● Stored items

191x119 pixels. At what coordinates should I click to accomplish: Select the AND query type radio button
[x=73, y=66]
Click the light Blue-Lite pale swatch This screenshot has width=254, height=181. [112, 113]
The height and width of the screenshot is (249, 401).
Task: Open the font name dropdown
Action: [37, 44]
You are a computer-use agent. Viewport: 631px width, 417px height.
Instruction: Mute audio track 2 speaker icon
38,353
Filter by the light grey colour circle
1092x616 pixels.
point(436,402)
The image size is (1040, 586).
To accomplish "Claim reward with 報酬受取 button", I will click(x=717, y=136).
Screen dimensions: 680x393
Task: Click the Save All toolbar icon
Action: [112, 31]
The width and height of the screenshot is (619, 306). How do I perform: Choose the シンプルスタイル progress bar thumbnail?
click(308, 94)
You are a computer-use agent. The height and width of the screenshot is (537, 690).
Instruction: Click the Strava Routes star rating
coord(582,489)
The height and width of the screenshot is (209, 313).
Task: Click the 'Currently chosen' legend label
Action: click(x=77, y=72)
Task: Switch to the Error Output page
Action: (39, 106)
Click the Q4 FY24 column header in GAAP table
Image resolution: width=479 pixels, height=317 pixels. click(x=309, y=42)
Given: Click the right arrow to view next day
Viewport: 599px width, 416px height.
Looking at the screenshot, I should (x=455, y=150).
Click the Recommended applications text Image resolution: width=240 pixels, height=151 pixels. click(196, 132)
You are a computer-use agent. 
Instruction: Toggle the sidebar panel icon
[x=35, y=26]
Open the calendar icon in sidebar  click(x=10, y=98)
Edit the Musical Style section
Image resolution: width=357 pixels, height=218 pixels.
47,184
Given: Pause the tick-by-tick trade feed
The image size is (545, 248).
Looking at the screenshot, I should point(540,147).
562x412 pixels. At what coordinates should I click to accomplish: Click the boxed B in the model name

● Required work
Please write out exactly the line containing "Instruction: Click the" and every line after it through the end of the records, nothing more.

● Worked solution
Instruction: Click the Strava Routes star rating
coord(582,489)
The height and width of the screenshot is (209, 313).
Task: Click the 'Currently chosen' legend label
Action: click(x=77, y=72)
Task: Switch to the Error Output page
Action: (39, 106)
Click the Q4 FY24 column header in GAAP table
Image resolution: width=479 pixels, height=317 pixels. click(x=309, y=42)
Given: Click the right arrow to view next day
Viewport: 599px width, 416px height.
Looking at the screenshot, I should (x=455, y=150).
Click the Recommended applications text Image resolution: width=240 pixels, height=151 pixels. click(196, 132)
You are a computer-use agent. 
Instruction: Toggle the sidebar panel icon
[x=35, y=26]
Open the calendar icon in sidebar  click(x=10, y=98)
Edit the Musical Style section
Image resolution: width=357 pixels, height=218 pixels.
47,184
Given: Pause the tick-by-tick trade feed
The image size is (545, 248).
Looking at the screenshot, I should point(540,147).
562x412 pixels. At what coordinates should I click to accomplish: Click the boxed B in the model name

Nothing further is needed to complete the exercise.